Motor dexterity challenges of the upper extremities including arm, wrist, hand, and finger movement can have an impact on an individual's use of a keyboard and mouse to access a computer. For example, motor dexterity challenges can effect fine motor control and an individual's ability to hit small targets such as mouse buttons and keyboards keys. Hand tremors can effect an individual's ability to stabilize mouse control and accurately hit a target or can cause repeated and unintentional keystrokes and mouse clicks. The task of adapting a computer can be challenging. Before purchasing a computer or assistive devices it's important to identify how you are going to use the computer. One particularly good strategy is to try to find out about the experiences of other people with similar needs when researching potential solutions.
Joysticks - Can be hand or mouth controlled and don't require a lot of movement for operation. Mouth controlled options are typically used by people who have very limited to no upper extremity function. Hand controlled options work well for individuals with limited hand and wrist range of motion.
Track balls and touch pads - Both options work for people who need to keep the mouse in place and close to them. These devices can help with positioning and reducing hand and arm movements. Touchpads can also benefit people who have limited figure range of motion and challenges with operating the mouse click buttons
Eye gaze systems - Use cameras to track one or both eyes. These devices are often used by people with very limited or no upper extremity function. Good head posture is often required for consistent results.
Head Mice - Use an infrared camera to track a reflective dot placed on the user’s forehead, bridge of glasses, or brims of hats. This is another hands-free option for people with limited or no upper extremity function. People must have head control, stable posture, and range of motion in their neck to successfully operate the device.
Ergonomic - Can vary in style and flexibility for adjustment. These are designed to minimize awkward postures of the wrist when keying.
One handed - These are dedicated products designed specifically for individuals who have only one functional hand for keying. The design is often very different from a mainstream keyboard which can increase learning curve to obtain accuracy and speed.

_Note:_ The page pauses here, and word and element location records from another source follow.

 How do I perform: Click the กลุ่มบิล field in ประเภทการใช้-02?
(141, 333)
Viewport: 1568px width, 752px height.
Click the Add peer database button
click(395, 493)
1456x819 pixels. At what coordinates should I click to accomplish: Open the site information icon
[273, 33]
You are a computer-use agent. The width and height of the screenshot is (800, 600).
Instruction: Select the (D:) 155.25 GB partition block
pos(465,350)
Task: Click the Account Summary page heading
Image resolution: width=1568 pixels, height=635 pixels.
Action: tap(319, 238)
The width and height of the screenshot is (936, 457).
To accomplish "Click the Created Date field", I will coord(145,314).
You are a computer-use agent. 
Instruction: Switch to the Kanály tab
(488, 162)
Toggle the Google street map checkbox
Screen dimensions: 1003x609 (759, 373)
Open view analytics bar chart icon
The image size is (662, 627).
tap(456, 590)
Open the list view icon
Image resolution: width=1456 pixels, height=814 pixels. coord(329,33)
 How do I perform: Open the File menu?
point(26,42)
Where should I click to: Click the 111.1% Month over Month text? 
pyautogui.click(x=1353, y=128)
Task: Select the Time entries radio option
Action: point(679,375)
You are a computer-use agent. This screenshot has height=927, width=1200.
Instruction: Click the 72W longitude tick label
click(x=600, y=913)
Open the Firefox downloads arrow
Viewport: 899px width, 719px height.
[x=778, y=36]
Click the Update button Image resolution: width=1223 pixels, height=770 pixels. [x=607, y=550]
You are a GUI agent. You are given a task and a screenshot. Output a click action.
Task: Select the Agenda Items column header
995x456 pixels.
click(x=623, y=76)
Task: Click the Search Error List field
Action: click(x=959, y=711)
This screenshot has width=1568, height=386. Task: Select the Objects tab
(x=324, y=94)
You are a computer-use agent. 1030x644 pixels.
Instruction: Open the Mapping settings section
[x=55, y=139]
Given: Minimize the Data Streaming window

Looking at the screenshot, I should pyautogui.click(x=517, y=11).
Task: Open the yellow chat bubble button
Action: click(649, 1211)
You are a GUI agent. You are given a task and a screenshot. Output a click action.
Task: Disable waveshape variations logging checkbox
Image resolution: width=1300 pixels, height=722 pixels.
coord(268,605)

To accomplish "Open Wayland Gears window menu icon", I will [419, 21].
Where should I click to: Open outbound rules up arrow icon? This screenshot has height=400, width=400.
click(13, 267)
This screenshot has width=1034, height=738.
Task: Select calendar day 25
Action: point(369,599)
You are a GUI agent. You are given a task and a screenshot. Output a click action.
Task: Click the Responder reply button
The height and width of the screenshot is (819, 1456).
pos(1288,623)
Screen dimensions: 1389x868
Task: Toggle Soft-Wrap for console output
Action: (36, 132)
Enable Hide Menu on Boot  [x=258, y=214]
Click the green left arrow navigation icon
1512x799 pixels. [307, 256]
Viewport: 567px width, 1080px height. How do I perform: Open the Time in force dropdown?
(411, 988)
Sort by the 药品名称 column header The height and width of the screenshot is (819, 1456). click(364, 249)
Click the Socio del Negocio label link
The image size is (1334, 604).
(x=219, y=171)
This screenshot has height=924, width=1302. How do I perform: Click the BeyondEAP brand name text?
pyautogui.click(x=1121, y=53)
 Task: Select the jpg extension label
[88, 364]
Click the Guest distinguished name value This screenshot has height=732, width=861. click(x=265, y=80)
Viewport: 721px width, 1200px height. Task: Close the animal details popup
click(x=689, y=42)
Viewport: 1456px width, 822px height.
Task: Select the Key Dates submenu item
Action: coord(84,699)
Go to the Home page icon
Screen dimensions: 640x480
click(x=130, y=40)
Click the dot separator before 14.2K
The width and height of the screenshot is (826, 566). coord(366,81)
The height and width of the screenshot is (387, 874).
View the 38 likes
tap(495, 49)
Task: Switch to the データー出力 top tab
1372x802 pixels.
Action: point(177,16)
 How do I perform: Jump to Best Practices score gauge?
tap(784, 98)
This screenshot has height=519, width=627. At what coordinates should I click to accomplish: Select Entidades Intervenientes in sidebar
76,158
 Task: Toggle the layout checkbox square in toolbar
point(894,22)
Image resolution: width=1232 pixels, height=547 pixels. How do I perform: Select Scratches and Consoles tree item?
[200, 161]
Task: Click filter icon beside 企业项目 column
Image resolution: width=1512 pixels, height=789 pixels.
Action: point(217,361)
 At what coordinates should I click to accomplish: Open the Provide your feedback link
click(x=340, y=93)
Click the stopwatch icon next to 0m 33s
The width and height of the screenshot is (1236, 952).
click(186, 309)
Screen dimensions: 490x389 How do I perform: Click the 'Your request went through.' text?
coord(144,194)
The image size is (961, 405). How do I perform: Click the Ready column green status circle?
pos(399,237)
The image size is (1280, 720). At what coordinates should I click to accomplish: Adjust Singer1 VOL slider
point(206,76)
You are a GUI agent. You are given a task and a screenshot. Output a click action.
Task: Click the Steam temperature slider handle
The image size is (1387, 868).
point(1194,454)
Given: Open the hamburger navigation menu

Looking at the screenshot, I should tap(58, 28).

Mini/compressed keyboards - These options have a smaller footprint and typically don’t have a 10-key pad. These can work for people who have limited space on their desk and/or need to have their mouse closer to their keyboard. One handed typists will often use these as an option instead of a dedicated one handed keyboard.
On screen/virtual - Are built into operating systems and can be used in conjunction with eye and head tracking systems so people with limited or no upper extremity function can input text.
Voice dictation - Can be built into operating systems or a dedicated software product. These products allow users to create text and control the mouse by voice. These products require an individual be able to edit text since the products will never spell a word incorrectly.
Allow individuals to preform external mouse clicks and are chosen depending on the user's method of activation. Switches can be positioned near the portion of the body where the individual has the most consistent use. Switches vary in sizes, materials, connectivity, and touch sensitivity.
These devices improve a user's physical access to keyboards and mice. Typing aids can be used with a hand, mouth, or head for individuals who have difficulty with fine motor control. Positioning aids improve ergonomics by moving keyboards and mice to within the user’s functional reach.